Sunday I attended church with my family. There is no interpreter there, so as much as I tried lip-reading, the most I got out of the sermon was from the power point slides. The pastor spoke of God’s faithfulness. I couldn’t help but think of Third Day’s song “Your Love Oh Lord,” which is based on the verses in Psalm 36:

Your love, Lord, reaches to the heavens,
your faithfulness to the skies.
Your righteousness is like the highest mountains,
your justice like the great deep.
You, Lord, preserve both people and animals.
How priceless is your unfailing love, O God!
People take refuge in the shadow of your wings.
They feast on the abundance of your house;
you give them drink from your river of delights.
For with you is the fountain of life;
in your light we see light.

It was a reminder to me of God’s faithfulness in my life. I was able to think about this more as after lunch I finished a questionnaire for a research study on the social/psychological effects of living with profound hearing loss (or deafness).
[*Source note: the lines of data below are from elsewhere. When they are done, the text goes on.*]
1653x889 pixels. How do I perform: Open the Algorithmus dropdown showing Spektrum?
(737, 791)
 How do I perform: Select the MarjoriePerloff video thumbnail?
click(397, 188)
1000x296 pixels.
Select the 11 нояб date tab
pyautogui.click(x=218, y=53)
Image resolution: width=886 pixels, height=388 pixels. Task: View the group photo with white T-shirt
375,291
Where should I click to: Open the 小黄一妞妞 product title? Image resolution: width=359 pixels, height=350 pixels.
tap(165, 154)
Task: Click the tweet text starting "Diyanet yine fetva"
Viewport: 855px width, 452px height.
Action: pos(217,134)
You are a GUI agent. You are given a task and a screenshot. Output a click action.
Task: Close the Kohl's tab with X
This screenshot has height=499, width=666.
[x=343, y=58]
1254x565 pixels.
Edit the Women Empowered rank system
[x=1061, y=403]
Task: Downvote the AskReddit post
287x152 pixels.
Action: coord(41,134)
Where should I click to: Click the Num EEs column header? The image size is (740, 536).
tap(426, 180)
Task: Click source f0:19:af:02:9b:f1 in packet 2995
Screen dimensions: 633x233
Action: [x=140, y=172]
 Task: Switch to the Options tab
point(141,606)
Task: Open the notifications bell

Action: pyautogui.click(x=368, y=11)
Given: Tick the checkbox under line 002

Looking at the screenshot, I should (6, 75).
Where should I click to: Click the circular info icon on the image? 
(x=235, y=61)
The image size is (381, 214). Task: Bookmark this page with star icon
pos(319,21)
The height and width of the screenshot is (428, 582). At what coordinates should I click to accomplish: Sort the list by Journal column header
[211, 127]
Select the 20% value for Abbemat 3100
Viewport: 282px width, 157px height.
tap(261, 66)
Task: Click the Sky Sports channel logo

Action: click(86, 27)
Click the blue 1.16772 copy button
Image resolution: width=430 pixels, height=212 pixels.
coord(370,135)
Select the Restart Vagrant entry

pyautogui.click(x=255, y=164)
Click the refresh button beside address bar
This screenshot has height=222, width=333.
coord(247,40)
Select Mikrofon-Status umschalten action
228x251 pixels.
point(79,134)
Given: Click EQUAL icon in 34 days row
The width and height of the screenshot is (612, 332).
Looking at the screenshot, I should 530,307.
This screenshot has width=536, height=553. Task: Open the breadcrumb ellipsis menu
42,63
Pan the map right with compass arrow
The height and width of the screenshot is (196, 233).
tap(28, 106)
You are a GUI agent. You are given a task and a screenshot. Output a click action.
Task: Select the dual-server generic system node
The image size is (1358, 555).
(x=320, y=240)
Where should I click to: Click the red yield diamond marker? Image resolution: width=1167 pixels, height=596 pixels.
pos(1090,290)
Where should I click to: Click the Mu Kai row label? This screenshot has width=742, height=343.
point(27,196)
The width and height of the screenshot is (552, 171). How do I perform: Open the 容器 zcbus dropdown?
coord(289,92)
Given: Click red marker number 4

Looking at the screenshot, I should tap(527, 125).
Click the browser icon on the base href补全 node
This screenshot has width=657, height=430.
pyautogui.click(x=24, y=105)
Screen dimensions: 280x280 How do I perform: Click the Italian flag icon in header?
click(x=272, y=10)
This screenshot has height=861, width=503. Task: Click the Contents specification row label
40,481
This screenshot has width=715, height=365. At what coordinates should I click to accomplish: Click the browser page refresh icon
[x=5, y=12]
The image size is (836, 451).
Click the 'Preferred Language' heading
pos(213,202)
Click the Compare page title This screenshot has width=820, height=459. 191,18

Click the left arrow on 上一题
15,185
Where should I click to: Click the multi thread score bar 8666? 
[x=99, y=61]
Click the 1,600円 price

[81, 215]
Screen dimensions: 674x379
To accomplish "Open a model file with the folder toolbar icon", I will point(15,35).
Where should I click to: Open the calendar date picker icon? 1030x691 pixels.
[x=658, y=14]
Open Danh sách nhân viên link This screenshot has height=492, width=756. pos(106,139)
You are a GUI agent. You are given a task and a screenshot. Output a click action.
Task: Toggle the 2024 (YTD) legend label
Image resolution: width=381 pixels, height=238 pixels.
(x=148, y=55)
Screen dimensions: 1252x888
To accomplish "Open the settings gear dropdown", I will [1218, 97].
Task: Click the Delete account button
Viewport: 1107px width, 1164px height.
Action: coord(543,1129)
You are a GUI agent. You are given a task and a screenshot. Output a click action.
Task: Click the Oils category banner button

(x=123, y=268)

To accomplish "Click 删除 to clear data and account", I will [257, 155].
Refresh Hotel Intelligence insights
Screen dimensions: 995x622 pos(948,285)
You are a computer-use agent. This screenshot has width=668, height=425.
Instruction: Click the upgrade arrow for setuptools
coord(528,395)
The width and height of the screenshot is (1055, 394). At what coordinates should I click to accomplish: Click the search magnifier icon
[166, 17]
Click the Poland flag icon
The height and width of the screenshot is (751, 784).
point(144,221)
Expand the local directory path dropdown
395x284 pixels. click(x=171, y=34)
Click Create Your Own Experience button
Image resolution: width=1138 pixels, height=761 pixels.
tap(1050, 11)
It was a lengthy endeavor that dug deep into the past–resurfacing memories and emotions…altered dreams. But it was good for me as well–to see the bigger picture since then and how God has brought me to this point in life of living with deafness.

Living with deafness also means when you go to a play (unless you have an interpreter), you don’t hear anything. To celebrate birthday festivities, my older sister and brother-in-law joined us that evening for the La Comedia Dinner and Theatre production of Peter Pan.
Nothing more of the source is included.